Face aux critiques de Michel-Édouard Leclerc, Schelcher appelle à son tour Totalenergies à "faire plus" pour réduire les prix du carburant. "On tire 1, 2 ou 3 centimes au litre sur le carburant, ce qui nous laisse peu de marge pour agir," a-t-il déclaré sur CNews, soulignant que le carburant est un "produit d'appel" essentiel pour attirer la clientèle dans les supermarchés. "Nous cherchons à maintenir des prix bas pour ne pas perdre nos clients", a-t-il ajouté.
Alors que le gouvernement envisage de réguler les marges des distributeurs, Schelcher reste sceptique quant à cette mesure. "Je pense que le gouvernement sait que cela n’apportera pas de solution car cela ne changerait rien aux prix à la pompe," a-t-il fait remarquer.

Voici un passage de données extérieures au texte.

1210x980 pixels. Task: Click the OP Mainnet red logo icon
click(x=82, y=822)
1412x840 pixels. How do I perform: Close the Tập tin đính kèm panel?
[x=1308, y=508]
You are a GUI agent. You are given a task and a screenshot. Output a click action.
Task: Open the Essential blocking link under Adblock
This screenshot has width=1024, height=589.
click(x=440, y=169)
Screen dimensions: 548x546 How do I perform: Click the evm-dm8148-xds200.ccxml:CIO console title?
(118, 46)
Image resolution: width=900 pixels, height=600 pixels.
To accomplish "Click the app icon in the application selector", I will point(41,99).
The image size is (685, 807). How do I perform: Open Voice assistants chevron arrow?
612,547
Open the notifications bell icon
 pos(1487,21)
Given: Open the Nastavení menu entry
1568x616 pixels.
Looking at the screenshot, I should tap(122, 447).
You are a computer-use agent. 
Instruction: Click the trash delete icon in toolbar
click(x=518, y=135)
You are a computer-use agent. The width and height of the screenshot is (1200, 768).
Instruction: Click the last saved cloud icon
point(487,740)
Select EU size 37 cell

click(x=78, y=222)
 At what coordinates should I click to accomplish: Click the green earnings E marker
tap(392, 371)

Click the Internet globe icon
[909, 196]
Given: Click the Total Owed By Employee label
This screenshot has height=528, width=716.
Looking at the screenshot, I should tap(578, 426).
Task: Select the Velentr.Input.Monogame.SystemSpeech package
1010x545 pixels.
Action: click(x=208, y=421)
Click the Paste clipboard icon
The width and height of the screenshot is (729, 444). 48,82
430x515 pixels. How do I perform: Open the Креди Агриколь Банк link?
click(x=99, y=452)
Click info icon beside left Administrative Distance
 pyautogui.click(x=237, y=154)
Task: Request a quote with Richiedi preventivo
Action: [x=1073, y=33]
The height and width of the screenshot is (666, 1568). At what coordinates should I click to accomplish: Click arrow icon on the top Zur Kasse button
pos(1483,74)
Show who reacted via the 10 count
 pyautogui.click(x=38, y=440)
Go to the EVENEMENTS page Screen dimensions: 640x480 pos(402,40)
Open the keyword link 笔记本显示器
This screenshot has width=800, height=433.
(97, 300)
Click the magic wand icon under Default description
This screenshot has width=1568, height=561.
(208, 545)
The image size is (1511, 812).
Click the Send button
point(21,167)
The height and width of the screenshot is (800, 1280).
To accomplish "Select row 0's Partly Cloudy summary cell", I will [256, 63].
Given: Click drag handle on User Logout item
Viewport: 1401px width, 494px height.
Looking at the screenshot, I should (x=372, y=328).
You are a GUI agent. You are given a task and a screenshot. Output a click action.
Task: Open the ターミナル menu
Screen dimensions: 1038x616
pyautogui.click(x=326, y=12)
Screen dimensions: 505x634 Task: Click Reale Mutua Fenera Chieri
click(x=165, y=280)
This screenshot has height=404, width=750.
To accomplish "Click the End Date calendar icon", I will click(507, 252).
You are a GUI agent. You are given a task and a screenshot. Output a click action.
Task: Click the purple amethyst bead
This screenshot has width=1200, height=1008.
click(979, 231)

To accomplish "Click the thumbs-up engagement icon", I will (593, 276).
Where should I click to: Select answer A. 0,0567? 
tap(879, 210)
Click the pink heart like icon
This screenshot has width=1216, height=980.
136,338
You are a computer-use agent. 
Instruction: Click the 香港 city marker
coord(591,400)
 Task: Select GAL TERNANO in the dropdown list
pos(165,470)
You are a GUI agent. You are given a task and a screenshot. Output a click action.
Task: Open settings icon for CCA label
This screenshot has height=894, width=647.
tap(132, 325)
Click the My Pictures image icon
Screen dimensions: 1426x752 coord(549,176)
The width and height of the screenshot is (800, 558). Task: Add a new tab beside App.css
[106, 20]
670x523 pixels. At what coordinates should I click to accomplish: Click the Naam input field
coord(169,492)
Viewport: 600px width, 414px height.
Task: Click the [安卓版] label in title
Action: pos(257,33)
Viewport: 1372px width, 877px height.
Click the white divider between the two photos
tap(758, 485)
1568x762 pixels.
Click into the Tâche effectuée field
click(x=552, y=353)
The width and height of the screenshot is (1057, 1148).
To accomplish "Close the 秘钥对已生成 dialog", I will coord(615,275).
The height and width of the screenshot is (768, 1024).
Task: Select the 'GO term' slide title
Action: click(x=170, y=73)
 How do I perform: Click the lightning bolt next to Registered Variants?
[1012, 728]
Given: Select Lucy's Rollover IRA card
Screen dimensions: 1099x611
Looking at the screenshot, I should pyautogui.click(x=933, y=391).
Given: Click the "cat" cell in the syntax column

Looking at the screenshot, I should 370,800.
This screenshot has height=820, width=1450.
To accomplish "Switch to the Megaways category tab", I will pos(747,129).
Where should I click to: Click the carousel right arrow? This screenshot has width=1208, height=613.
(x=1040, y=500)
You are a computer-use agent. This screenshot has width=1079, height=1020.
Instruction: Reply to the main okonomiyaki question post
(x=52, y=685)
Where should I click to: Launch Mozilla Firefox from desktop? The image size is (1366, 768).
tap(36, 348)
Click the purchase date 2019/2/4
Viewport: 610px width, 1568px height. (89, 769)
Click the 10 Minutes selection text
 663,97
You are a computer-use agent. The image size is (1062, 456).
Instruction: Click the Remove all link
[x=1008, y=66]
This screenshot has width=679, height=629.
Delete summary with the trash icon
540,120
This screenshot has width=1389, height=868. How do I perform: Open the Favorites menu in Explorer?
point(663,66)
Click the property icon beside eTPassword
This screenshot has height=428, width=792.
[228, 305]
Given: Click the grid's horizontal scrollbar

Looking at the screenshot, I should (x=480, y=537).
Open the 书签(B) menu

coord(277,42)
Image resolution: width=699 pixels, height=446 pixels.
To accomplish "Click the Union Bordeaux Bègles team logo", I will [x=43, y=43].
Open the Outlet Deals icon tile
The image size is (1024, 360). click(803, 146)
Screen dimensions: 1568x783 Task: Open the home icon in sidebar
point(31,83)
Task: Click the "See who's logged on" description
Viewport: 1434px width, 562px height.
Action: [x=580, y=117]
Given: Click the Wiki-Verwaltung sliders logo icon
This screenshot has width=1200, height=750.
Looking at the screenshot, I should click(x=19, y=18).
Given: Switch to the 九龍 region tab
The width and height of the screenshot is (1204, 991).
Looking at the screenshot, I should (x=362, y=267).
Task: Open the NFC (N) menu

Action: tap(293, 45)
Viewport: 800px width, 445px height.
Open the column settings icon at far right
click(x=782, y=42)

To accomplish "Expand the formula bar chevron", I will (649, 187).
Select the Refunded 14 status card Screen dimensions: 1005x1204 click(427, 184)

"Le maillon qui pourrait faire plus aujourd’hui, c’est les raffineurs," a-t-il ajouté.
Une responsabilité partagée
Tout en ayant un "grand respect pour Totalenergies" et sa direction, il a insisté sur la nécessité pour le groupe pétrolier de "retourner une partie de ses bénéfices". D’après lui, un effort pourrait consister en une baisse des prix pour les distributeurs, ce qui profiterait à l’ensemble des consommateurs. "S’il nous vendait son carburant moins cher, on pourrait aussi le proposer à un prix plus bas," a-t-il affirmé, signalant que cette solution est cruciale, même si la résolution du conflit au Moyen-Orient pourrait jouer un rôle clé dans la dynamique des prix.
Sur le plan de la consommation, Schelcher a observé une baisse significative depuis le début des tensions internationales : "Les Français s’adaptent et font preuve de résilience. Chez Coopérative U, la consommation de carburant a chuté de plus de 15 % en avril par rapport aux données historiques, une rareté," a-t-il souligné. Au cumul, cela se traduit par une diminution de près de 5 % depuis le début de l’année.